A ‘Kiran Bernard Kutinha’ review

A Rupert Wyatt film “The escapist” staring Brian Cox, Damian Lewis, Joseph Fiennes and Steven Mackintosh revolves around a prison break lead by Brian Cox. At first on hearing the name it might strike you that this is just another prison break film with ideas gathered from other films based on similar subjects like The Shawshank Redemption or Escape from Alcatraz but as you indulge yourself more into this Drama cum Thriller you realize the style is different. Almost the entire film is shot inside the prison; allowing ample space for concentration on excellent acting, storyline and execution.

Frank Perry played by Brian Cox is a life sentenced convict without parole who has accepted that he will never get to see the outside again. He plays a character that has not known to have caused any trouble within the prison. One day he receives a letter stating that his loved daughter is nearing death .This helplessness of knowing that his daughter is dying and he can do nothing confined in prison compels him to take the bold step of planning a prison break. He notices certain loop holes within the prison that would compliment his escape to finally reunite him with his daughter. The movie begins by showing the start of the actual escape very unlike most films where the story builds up to the ultimate climax of the escape. The movie cuts back and forth showing the planning and the execution of the escape simultaneously. This film has a completely different twist in the end.

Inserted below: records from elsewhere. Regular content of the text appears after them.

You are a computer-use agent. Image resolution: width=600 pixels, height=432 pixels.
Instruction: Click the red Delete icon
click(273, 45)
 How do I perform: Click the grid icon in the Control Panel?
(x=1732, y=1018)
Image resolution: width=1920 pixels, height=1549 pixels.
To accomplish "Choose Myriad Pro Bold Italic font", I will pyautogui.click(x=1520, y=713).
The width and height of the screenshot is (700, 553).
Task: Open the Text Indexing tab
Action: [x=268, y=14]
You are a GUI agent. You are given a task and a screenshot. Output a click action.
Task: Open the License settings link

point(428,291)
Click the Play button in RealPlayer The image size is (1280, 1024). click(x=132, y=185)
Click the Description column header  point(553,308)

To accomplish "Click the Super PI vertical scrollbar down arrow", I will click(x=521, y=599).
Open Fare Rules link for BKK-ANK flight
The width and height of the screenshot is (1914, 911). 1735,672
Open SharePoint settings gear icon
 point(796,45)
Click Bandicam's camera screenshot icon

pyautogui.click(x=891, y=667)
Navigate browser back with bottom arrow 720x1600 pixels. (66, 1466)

Brian Cox’s’ performance as Frank Perry is excellent although the movie had limited dialogue which renders the task of acting even more difficult with expression of feelings done only by way of actions. Another aspect of the film that needs to be given credit is the editing which is very smooth and not confusing; this allows the viewer to switch between Perry’s time in prison planning the break and the actual break. I also felt that the right choice of background music actually livened up the movie and added to its overall viewer appeal.

Although the movie begins with the escape, the first 15 odd minutes does not do much to catch your interest but once the planning begins you get yourself glued to the screen. This is worth the attention invested for the final twist. By the end you may end up feeling a bit claustrophobic but such a feeling is soon shadowed by the end itself. The movie does tend to stumble on the grounds of not bearing clarity in the detailing of the prison-break. It fails to engage you in the adrenaline rush that an escape must include, thus leaving it to look as quite easily accomplished.

Personally I would not call ‘The Escapist’ is one of the best Prison-break movies but overall it is still an entertainer. You can watch it for some commendable performances, good editing, screenplay and an impressive climax at the end. I would give this one 3 out of 5.